Photo by Bruce Damonte
Under public pressure, the developer enhanced the form of a scaled-back Barclays Center arena.

Fifteen years ago, the 22-acre plot for the $4.9-billion Atlantic Yards sports village in Brooklyn, N.Y., was an eyesore. For more than 20 years, drug dealers, gangs and prostitutes had populated the neighborhood. Many buildings were vacant. "Blighted Brooklyn" was a more fitting moniker than the familiar "Brownstone Brooklyn."

Now, crime is down, and land values are way up. Pedestrians are pushing strollers, not drugs. Brooklyn is on the map, thanks in large part to developer Bruce C. Ratner. In the late 1980s, he went where no Manhattan developer dared to go—to Brooklyn. First came an office campus called MetroTech Center (ENR 2/10/92 p. 26). Other commercial projects, which border the Atlantic Yards site, followed.

The urban pioneer's stake in the New York City borough, population 2.5 million, did not prepare him for the controversy over his most ambitious project: a public-private village set over a railyard next to the city's third-largest transit hub (ENR 3/8/04 p. 29). Foes of the Atlantic Yards plan, unveiled in 2003, often refer to Ratner by the first syllable of his name and remain outraged by the development's scale, density and architecture. Their lawsuits delayed Ratner's plan but failed to stop it.
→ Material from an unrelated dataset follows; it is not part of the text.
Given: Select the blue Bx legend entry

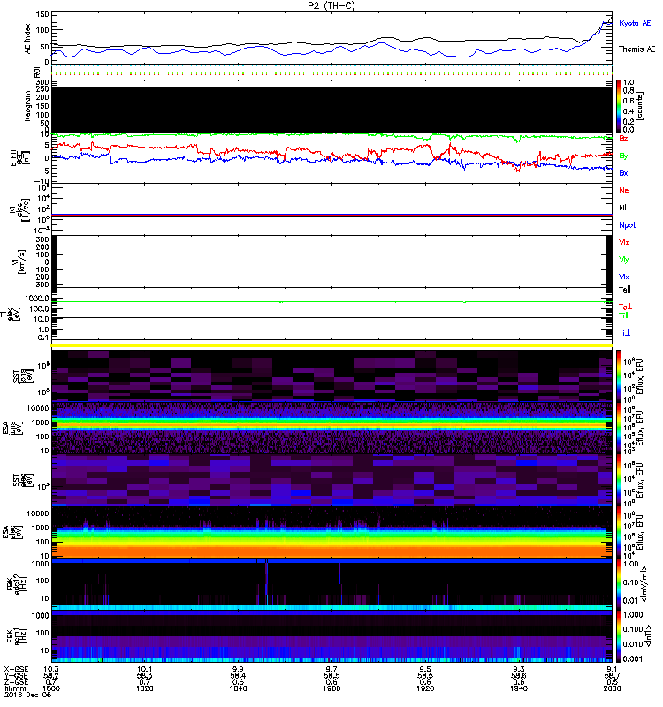Looking at the screenshot, I should click(624, 173).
Critics are especially appalled by the village's centerpiece: a 675,000-sq-ft arena for the National Basketball Association's Brooklyn Nets, owned in part by Ratner. Barclays Center is set to open with a Jay-Z concert on Sept. 28, five years later than first planned. Ratner's latest recession-altered plan also calls for six million sq ft of residential space, 247,000 sq ft of retail space and 336,000 sq ft of office space in 16 buildings, plus eight acres of open space. Build-out is expected to take 25 years instead of the original 10, at a cost of $4.9 billion, not the original $2.5 billion.

"Atlantic Yards has been about navigating [economic] turmoil and change," says MaryAnne Gilmartin, an executive vice president at the village's developer, Forest City Ratner Cos.
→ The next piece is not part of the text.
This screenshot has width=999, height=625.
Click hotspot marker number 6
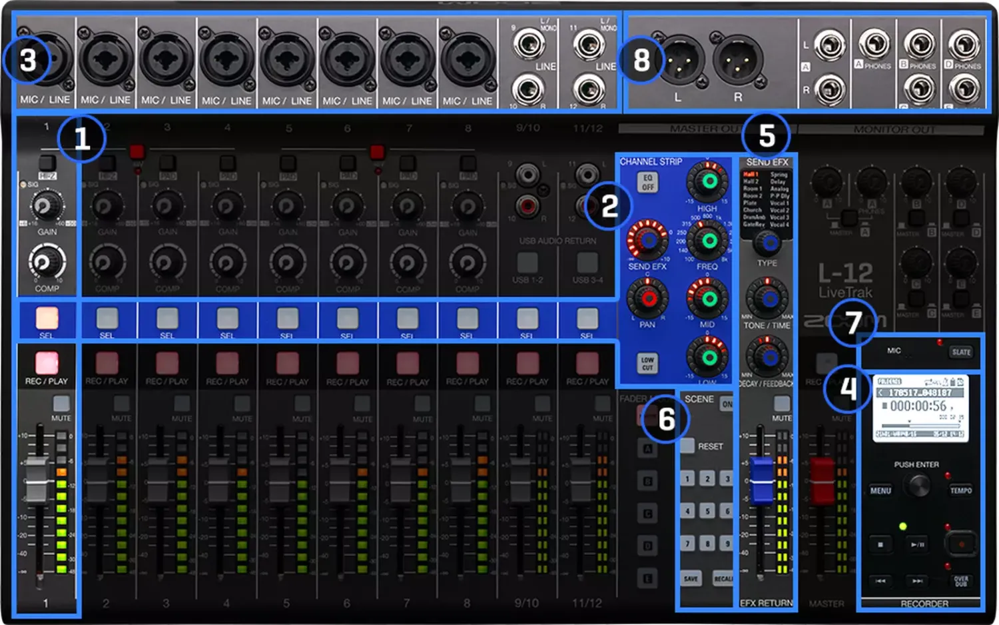point(666,419)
FCRC is jumping through hoops to stay in the game. It added partners, switched architects, redesigned elements and stretched out construction. To help cope with changes, including an arena-facade redesign, FCRC teams are using high-tech tools.

And to build the residential towers economically, the developer is diving into the high-tech factory-modular building business. If its plans crystallize, Atlantic Yards will be home to the world's tallest modular building.